#**DS5110 - Essentials of Data Science**
##**Fall 2025 Homework Assignment 6**

Submission Instructions:
- Please complete this homework assignment in the same notebook provided.
- Submit your completed assignment on Canvas by the deadline.

Submission Deadline:
**November 18th, 2025**

<p align="justify">
Please read the instructions carefully when answering questions and ensure your code works correctly before submission. The grader will run your code for grading the coding questions without any adjustment.
</p>

In [None]:
#@markdown ### Enter your first and last names below:
First Name = "Linxuan" #@param {type:"string"}
Last Name = "Li" #@param {type:"string"}

##**Problem Description**

Financial institutions that lend to consumers rely on models to help decide on who to approve or decline for credit (for lending products such as credit cards, automobile loans, or home loans). In this project, your task is to develop models that review credit card applications to determine which ones should be approved. You are given historical data on response (binary default indicator) and 20 predictor variables from credit card accounts for a hypothetical bank XYZ, a regional bank in the Bay area. There are three datasets available: a [training](https://raw.githubusercontent.com/mh2t/DS5110/main/Homework/HW4-Train.csv) dataset with 20,000 accounts; a [validation](https://raw.githubusercontent.com/mh2t/DS5110/main/Homework/HW4-Validation.csv) dataset with 3,000 accounts, and a **hidden** test dataset with 5,000 accounts. Information about the variables is given in the [Appendix](https://github.com/mh2t/DS5110/blob/main/Homework/HW4-appx.pdf).

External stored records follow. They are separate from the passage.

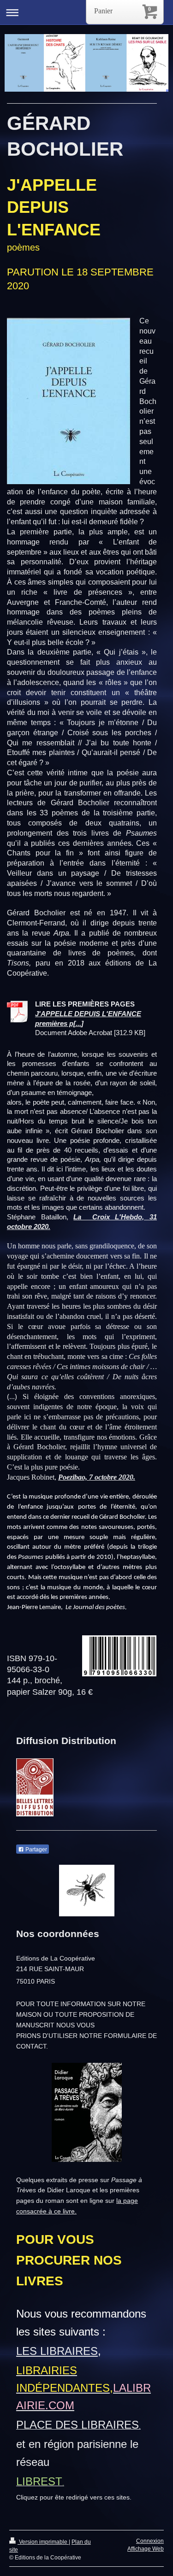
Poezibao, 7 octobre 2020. (96, 1477)
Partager (35, 1849)
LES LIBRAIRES (57, 2351)
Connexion (150, 2541)
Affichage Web (145, 2549)
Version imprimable (43, 2542)
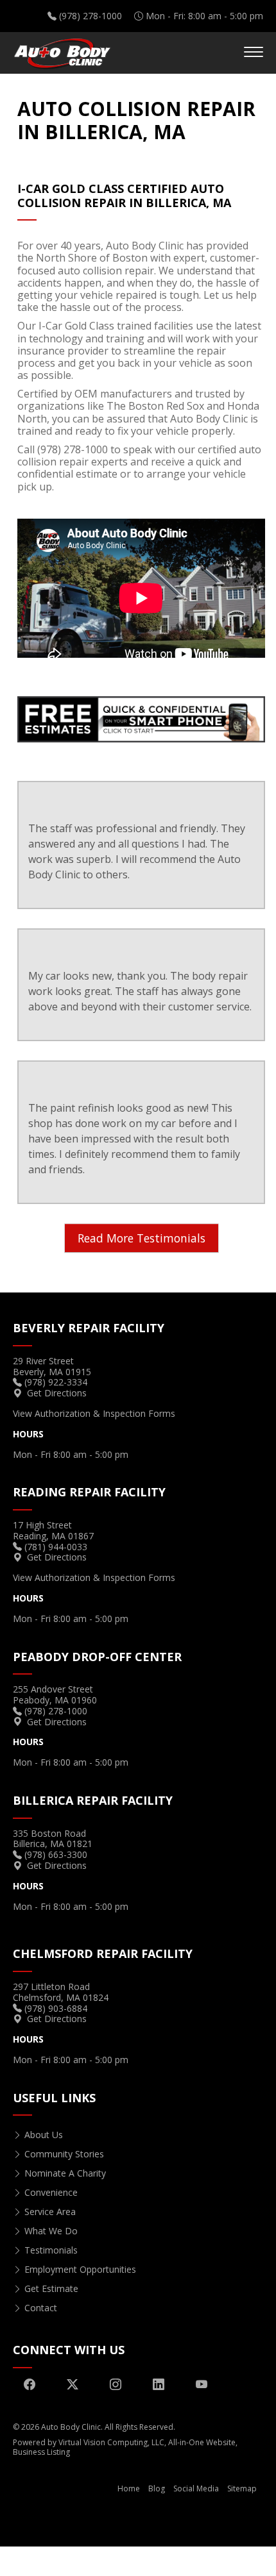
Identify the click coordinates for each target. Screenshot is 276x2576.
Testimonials (51, 2250)
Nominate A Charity (65, 2173)
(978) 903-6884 (55, 2008)
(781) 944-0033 (55, 1547)
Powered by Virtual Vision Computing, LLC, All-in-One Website (124, 2442)
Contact (40, 2308)
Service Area (50, 2211)
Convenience (51, 2192)
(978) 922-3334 (55, 1382)
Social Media (196, 2488)
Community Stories (64, 2154)
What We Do (51, 2231)
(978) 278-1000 (90, 16)
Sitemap (242, 2488)
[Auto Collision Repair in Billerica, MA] (141, 718)
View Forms (94, 1413)
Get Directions (57, 1393)
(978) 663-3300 (55, 1854)
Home (128, 2488)
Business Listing (41, 2451)
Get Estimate (51, 2288)
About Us (43, 2135)
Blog (156, 2488)
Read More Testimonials (141, 1238)
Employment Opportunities (80, 2269)
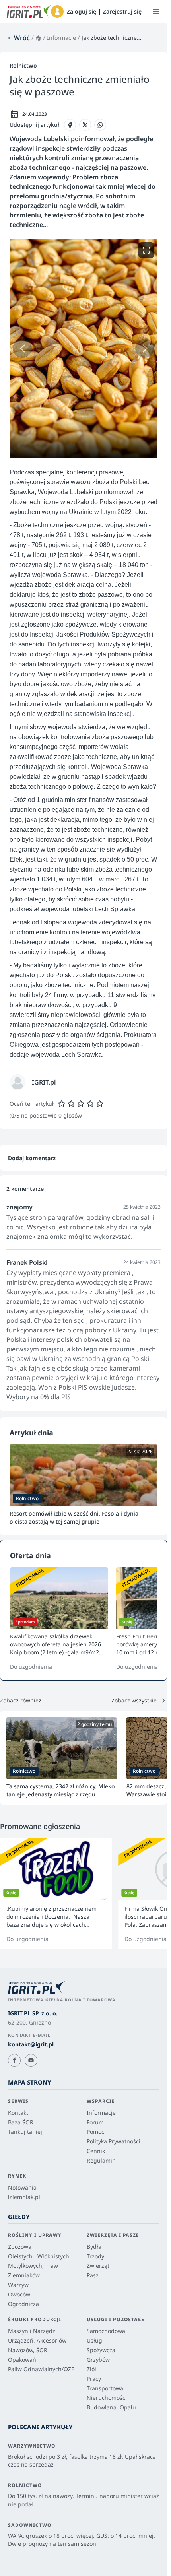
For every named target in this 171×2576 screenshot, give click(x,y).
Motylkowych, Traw (33, 2265)
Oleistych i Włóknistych (38, 2256)
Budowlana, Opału (111, 2407)
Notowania (22, 2187)
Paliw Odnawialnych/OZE (41, 2369)
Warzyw (18, 2285)
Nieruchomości (107, 2397)
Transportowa (105, 2388)
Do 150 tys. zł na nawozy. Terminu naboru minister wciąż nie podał (83, 2500)
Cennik (96, 2151)
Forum (95, 2122)
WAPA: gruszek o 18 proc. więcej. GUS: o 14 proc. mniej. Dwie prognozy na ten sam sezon (81, 2539)
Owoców (19, 2294)
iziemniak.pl (24, 2197)
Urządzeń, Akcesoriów (37, 2340)
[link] (18, 38)
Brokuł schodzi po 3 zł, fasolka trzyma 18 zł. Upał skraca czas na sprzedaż (82, 2460)
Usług (94, 2340)
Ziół (91, 2369)
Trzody (95, 2256)
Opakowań (22, 2359)
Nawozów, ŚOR (27, 2350)
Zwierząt (98, 2265)
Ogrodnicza (23, 2304)
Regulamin (101, 2160)
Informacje (61, 37)
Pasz (93, 2275)
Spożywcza (101, 2350)
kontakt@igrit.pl (31, 2044)
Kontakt (18, 2112)
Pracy (94, 2378)
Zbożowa (19, 2246)
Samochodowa (106, 2331)
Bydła (94, 2246)
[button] (57, 11)
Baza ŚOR (20, 2122)
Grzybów (98, 2359)
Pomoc (95, 2131)
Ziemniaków (24, 2275)
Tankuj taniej (25, 2131)
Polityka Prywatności (113, 2141)
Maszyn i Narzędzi (32, 2331)
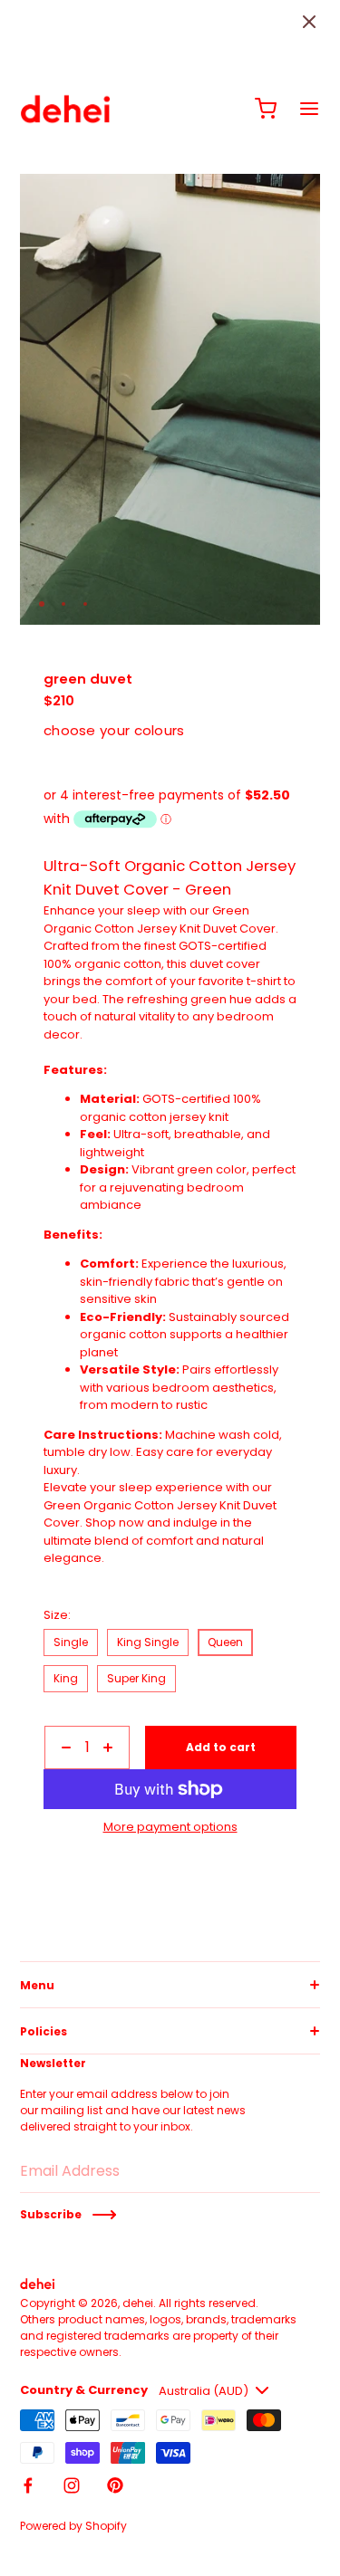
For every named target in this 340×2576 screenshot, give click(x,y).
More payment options (170, 1827)
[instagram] (71, 2485)
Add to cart (221, 1747)
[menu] (309, 108)
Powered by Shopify (73, 2525)
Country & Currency (84, 2390)
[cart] (265, 108)
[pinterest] (115, 2485)
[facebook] (28, 2485)
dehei (137, 2303)
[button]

You are asked to do the following and also address specific questions below:

* **(10 points)** Do any necessary data pre-processing in preparation for modeling.
* **(20 points)** Develop and fit a logistic regression (LR) model, assess its performance, and interpret the results.
* **(20 points)** Develop an additional model based on a machine learning (ML) algorithm selected from one of the following: Random Forest, Gradient Boosting (XGBoost or another implementation), or Feedforward Neural Network; assess its performance, and make sure to explain why you chose this particular algorithm.
* **(10 points)** Compare the results from the ML algorithm with those from logistic regression model and discuss their advantages and disadvantages; select one of these models for credit approval; and describe the reasons for your selection.
* **(5 points)** Describe what performance metrics you chose to evalaute your proposed models and why.
* **(10 points)** Describe how you would use it to make decisions on future credit card applications.
* **(5 points)** Do customers who already have an account with the financial institution receive any favorable treatment in your model? Support your answer with appropriate analysis.
* **(20 points)** 2-page report.
* You can use any libraries for this homework.



##**Deliverables**

Please submit the following:

1. A report (doc file) that describes all important steps in your data analysis,
model development, comparison of the models, and answer to the specific questions in addition to justification for your final model selection. The body of the report should be no more than 2 pages in length (font size 11 and spacing 1.2).
2. The codes you used for the analysis should have brief but adequate annotations so that we can run it. Using a format of **IPYNB** is mandatory. Clearly indicate the software packages and versions (if appropriate) that you used for the analysis.
3. You are allowed to review textbooks, published papers, websites, and other open literature in preparing for this homework. Note, however, that the material you submit in your report must be based on your own analysis and writing. If you relied on published scholarly work and open-source software for your analysis and findings (beyond what is generally known), you should provide references at the end of the report.


##**Top Model Bonus**

If the evaluation metric of your chosen model achieve the **highest** rank among all submissions, you will be awarded an additional **10 bonus points**. This bonus will be directly applied to your homework 6 score. It's important to note that the performance of your best model will be assessed using a hidden test set, ensuring a fair and unbiased evaluation.

In [14]:
import pandas as pd
import numpy as np

from sklearn.model_selection import train_test_split
from sklearn.preprocessing import StandardScaler
from sklearn.metrics import accuracy_score, precision_score, recall_score, roc_auc_score, confusion_matrix

from sklearn.linear_model import LogisticRegression
from sklearn.ensemble import RandomForestClassifier


train = pd.read_csv("/content/HW4-Train.csv")
valid = pd.read_csv("/content/HW4-Validation.csv")

# Example preprocessing
train = train.dropna()
valid = valid.dropna()

y_train = train['Default_ind']
X_train = train.drop(['Default_ind'], axis=1)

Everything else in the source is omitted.